State and local tobacco control policies require that station waiting areas, platforms and train cars be smoke free.
But compliance is far from satisfactory, according to research released on July 23 by Yang Jie, deputy director of tobacco control for the Chinese Center for Disease Control and Prevention, during a symposium.
Health officials and experts at the gathering, held by the Chinese Association on Tobacco Control, called for tougher enforcement of tobacco control laws and regulations on trains in response to the recent smoking lawsuit against train operators in northern China.
On June 25, a Beijing court ruled in favor of a female passenger, surnamed Li, who sued Harbin Railway Bureau for having smoking areas on a slow train she rode in June 2017. The bureau was ordered to eliminate the smoking areas and ashtrays within 30 days of the ruling.
Currently, 21 cities in China ban smoking in indoor public areas, with the latest regulation taking effect in Xi’an, Shaanxi province. Another five cities have prohibited tobacco use on public transportation, according to Yang.
“Those statutes stipulate that smoking accessories on trains, including ashtrays, should be eliminated. Otherwise, the train regulators violate the law,” Yang said.
Yang suggested that railway departments and health officials should work together to determine who should be in charge of enforcing the smoking bans on trains.
China prohibits smoking on airlines and bullet trains, but slower trains that carry more than one-third of the total 3 billion train passengers in China a year still have smokers on a daily basis, according to the association.

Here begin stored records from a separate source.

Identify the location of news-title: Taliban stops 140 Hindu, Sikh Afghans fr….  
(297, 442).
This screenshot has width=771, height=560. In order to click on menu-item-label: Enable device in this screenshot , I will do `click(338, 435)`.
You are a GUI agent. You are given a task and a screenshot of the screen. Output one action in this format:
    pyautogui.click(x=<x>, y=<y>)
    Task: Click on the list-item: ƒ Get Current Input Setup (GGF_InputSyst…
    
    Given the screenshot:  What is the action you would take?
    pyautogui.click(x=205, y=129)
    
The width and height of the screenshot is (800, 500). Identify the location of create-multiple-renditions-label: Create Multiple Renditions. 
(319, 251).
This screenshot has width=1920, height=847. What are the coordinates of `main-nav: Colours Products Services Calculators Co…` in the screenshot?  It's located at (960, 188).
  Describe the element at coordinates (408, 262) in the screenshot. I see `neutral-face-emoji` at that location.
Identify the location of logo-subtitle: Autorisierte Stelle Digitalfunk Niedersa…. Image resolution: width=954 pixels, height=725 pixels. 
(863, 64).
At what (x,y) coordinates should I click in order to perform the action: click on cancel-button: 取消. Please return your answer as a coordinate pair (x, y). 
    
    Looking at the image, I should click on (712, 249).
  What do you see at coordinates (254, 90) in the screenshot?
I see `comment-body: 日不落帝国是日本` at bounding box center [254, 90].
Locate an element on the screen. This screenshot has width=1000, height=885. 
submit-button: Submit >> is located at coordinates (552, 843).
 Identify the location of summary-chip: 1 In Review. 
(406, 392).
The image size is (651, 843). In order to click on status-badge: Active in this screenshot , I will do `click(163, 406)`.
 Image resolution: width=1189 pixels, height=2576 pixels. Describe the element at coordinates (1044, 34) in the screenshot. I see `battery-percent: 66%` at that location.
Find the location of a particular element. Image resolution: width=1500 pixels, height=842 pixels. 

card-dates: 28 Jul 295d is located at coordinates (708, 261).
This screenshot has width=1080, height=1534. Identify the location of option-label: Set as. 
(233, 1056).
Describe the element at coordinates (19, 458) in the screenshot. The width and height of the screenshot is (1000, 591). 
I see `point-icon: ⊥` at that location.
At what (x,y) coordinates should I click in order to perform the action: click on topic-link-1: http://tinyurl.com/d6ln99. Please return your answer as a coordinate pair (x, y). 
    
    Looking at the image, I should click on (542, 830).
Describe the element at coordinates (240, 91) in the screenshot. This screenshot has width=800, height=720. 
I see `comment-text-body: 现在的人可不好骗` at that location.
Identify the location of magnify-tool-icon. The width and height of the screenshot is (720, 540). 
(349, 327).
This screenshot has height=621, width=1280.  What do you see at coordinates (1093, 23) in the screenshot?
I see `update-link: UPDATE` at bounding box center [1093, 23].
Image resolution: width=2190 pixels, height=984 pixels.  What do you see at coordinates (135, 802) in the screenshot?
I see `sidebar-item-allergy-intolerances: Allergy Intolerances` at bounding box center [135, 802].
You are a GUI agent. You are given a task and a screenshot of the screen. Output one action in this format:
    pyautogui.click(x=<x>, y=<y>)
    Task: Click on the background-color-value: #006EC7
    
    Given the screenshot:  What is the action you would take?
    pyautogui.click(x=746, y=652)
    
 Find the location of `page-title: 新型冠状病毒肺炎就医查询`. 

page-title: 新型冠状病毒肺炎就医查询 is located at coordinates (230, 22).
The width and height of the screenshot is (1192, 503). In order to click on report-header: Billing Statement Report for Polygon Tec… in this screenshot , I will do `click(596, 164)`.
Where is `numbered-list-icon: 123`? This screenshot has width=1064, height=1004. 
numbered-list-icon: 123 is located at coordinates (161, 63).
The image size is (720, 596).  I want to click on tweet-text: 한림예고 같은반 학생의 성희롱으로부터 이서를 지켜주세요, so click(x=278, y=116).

Wang Qingbin, a professor at China University of Political Science and Law, also blamed lax rules for the unbridled tobacco use on slow trains and advocated harsher penalties.
“I suggest we take lessons from the Food Safety Law, which stipulates that food manufacturers involved in problematic production should pay fines whether or not harmful results are caused,” Wang said.
Wang said owners of restaurants or train regulators who don’t bar consumers from smoking should pay compensation to people who must endure exposure to smoke.
“It’s almost impossible to replicate the success of Li’s lawsuit, but we learn from the case that the current slack regulation fails to meet our expectations, and harsher enforcement is needed in the push for smoke-free environments,” Wang said.
The association predicts that about 27.7 percent of Chinese people older than 15 years old smoke. The Healthy China 2030 initiative issued by the central government in October vows to cut the ratio to 20 percent before 2030.